DIRECTIONS FOR THIS TASK: Reproduce the data below in full. Nothing should differ from the original.

EXERCISE MATERIAL:
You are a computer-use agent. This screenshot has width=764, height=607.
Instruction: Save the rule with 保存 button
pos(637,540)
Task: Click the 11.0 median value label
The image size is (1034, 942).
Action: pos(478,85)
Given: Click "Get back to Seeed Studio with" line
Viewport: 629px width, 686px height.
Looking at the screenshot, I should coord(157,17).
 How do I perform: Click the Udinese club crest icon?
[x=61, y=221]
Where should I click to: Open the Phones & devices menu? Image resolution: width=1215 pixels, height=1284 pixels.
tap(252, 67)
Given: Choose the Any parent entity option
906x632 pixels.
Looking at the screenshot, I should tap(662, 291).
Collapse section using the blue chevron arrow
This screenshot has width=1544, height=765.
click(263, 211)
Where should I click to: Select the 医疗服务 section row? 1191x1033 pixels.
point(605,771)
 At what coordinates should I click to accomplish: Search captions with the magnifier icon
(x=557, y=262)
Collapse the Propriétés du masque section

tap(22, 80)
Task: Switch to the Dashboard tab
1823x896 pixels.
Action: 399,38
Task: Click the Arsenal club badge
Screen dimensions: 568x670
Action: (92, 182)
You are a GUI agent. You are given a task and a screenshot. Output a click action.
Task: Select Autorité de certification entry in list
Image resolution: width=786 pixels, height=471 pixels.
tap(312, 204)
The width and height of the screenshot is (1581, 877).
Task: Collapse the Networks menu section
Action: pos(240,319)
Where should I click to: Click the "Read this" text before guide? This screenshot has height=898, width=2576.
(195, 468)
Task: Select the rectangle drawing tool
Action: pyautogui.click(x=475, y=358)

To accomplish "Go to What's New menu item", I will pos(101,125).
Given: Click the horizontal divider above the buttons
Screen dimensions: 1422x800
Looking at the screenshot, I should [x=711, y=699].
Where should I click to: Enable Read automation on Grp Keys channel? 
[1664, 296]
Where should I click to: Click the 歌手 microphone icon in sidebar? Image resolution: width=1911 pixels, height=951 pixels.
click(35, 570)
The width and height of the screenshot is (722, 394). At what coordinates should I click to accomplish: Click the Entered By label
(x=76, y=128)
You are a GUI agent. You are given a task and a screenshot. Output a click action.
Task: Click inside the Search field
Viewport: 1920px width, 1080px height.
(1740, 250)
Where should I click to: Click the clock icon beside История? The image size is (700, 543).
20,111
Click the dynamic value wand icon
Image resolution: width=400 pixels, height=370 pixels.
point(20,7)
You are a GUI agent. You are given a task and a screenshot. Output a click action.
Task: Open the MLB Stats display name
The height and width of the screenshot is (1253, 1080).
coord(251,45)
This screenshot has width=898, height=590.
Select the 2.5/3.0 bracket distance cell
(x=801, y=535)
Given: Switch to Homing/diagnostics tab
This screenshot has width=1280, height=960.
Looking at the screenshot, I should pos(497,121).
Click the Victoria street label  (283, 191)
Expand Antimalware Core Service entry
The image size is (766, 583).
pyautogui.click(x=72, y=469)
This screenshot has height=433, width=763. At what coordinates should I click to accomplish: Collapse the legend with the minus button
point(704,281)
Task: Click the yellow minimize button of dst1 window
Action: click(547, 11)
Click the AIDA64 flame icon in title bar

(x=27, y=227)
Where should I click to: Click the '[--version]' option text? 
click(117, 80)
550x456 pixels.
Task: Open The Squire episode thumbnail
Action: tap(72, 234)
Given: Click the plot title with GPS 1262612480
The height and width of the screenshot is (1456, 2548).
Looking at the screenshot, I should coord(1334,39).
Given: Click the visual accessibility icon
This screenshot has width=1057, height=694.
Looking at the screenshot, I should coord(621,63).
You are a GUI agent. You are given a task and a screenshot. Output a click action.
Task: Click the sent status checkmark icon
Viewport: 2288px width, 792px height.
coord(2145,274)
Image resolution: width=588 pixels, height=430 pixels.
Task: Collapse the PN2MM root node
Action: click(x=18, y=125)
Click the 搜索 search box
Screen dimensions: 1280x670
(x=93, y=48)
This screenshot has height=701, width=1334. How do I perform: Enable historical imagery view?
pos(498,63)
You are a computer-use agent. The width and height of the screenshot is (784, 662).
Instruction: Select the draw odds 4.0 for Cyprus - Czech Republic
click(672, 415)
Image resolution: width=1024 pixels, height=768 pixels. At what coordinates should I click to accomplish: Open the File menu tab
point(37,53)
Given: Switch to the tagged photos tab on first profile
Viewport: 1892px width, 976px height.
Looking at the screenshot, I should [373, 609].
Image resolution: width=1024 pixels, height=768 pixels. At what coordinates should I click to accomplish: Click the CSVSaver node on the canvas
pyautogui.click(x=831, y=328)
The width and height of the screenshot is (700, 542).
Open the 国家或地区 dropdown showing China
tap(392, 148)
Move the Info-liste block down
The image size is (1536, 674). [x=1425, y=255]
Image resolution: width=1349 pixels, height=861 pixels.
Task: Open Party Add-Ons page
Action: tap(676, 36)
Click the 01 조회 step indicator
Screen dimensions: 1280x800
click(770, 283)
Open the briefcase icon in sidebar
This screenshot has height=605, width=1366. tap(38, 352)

WRITTEN RESPONSE:
You are a computer-use agent. This screenshot has width=764, height=607.
Instruction: Save the rule with 保存 button
pos(637,540)
Task: Click the 11.0 median value label
The image size is (1034, 942).
Action: pos(478,85)
Given: Click "Get back to Seeed Studio with" line
Viewport: 629px width, 686px height.
Looking at the screenshot, I should coord(157,17).
 How do I perform: Click the Udinese club crest icon?
[x=61, y=221]
Where should I click to: Open the Phones & devices menu? Image resolution: width=1215 pixels, height=1284 pixels.
tap(252, 67)
Given: Choose the Any parent entity option
906x632 pixels.
Looking at the screenshot, I should tap(662, 291).
Collapse section using the blue chevron arrow
This screenshot has width=1544, height=765.
click(263, 211)
Where should I click to: Select the 医疗服务 section row? 1191x1033 pixels.
point(605,771)
 At what coordinates should I click to accomplish: Search captions with the magnifier icon
(x=557, y=262)
Collapse the Propriétés du masque section

tap(22, 80)
Task: Switch to the Dashboard tab
1823x896 pixels.
Action: 399,38
Task: Click the Arsenal club badge
Screen dimensions: 568x670
Action: (92, 182)
You are a GUI agent. You are given a task and a screenshot. Output a click action.
Task: Select Autorité de certification entry in list
Image resolution: width=786 pixels, height=471 pixels.
tap(312, 204)
The width and height of the screenshot is (1581, 877).
Task: Collapse the Networks menu section
Action: pos(240,319)
Where should I click to: Click the "Read this" text before guide? This screenshot has height=898, width=2576.
(195, 468)
Task: Select the rectangle drawing tool
Action: pyautogui.click(x=475, y=358)

To accomplish "Go to What's New menu item", I will pos(101,125).
Given: Click the horizontal divider above the buttons
Screen dimensions: 1422x800
Looking at the screenshot, I should [x=711, y=699].
Where should I click to: Enable Read automation on Grp Keys channel? 
[1664, 296]
Where should I click to: Click the 歌手 microphone icon in sidebar? Image resolution: width=1911 pixels, height=951 pixels.
click(35, 570)
The width and height of the screenshot is (722, 394). At what coordinates should I click to accomplish: Click the Entered By label
(x=76, y=128)
You are a GUI agent. You are given a task and a screenshot. Output a click action.
Task: Click inside the Search field
Viewport: 1920px width, 1080px height.
(1740, 250)
Where should I click to: Click the clock icon beside История? The image size is (700, 543).
20,111
Click the dynamic value wand icon
Image resolution: width=400 pixels, height=370 pixels.
point(20,7)
You are a GUI agent. You are given a task and a screenshot. Output a click action.
Task: Open the MLB Stats display name
The height and width of the screenshot is (1253, 1080).
coord(251,45)
This screenshot has width=898, height=590.
Select the 2.5/3.0 bracket distance cell
(x=801, y=535)
Given: Switch to Homing/diagnostics tab
This screenshot has width=1280, height=960.
Looking at the screenshot, I should pos(497,121).
Click the Victoria street label  (283, 191)
Expand Antimalware Core Service entry
The image size is (766, 583).
pyautogui.click(x=72, y=469)
This screenshot has height=433, width=763. At what coordinates should I click to accomplish: Collapse the legend with the minus button
point(704,281)
Task: Click the yellow minimize button of dst1 window
Action: click(547, 11)
Click the AIDA64 flame icon in title bar

(x=27, y=227)
Where should I click to: Click the '[--version]' option text? 
click(117, 80)
550x456 pixels.
Task: Open The Squire episode thumbnail
Action: tap(72, 234)
Given: Click the plot title with GPS 1262612480
The height and width of the screenshot is (1456, 2548).
Looking at the screenshot, I should coord(1334,39).
Given: Click the visual accessibility icon
This screenshot has width=1057, height=694.
Looking at the screenshot, I should coord(621,63).
You are a GUI agent. You are given a task and a screenshot. Output a click action.
Task: Click the sent status checkmark icon
Viewport: 2288px width, 792px height.
coord(2145,274)
Image resolution: width=588 pixels, height=430 pixels.
Task: Collapse the PN2MM root node
Action: click(x=18, y=125)
Click the 搜索 search box
Screen dimensions: 1280x670
(x=93, y=48)
This screenshot has height=701, width=1334. How do I perform: Enable historical imagery view?
pos(498,63)
You are a computer-use agent. The width and height of the screenshot is (784, 662).
Instruction: Select the draw odds 4.0 for Cyprus - Czech Republic
click(672, 415)
Image resolution: width=1024 pixels, height=768 pixels. At what coordinates should I click to accomplish: Open the File menu tab
point(37,53)
Given: Switch to the tagged photos tab on first profile
Viewport: 1892px width, 976px height.
Looking at the screenshot, I should [373, 609].
Image resolution: width=1024 pixels, height=768 pixels. At what coordinates should I click to accomplish: Click the CSVSaver node on the canvas
pyautogui.click(x=831, y=328)
The width and height of the screenshot is (700, 542).
Open the 国家或地区 dropdown showing China
tap(392, 148)
Move the Info-liste block down
The image size is (1536, 674). [x=1425, y=255]
Image resolution: width=1349 pixels, height=861 pixels.
Task: Open Party Add-Ons page
Action: tap(676, 36)
Click the 01 조회 step indicator
Screen dimensions: 1280x800
click(770, 283)
Open the briefcase icon in sidebar
This screenshot has height=605, width=1366. tap(38, 352)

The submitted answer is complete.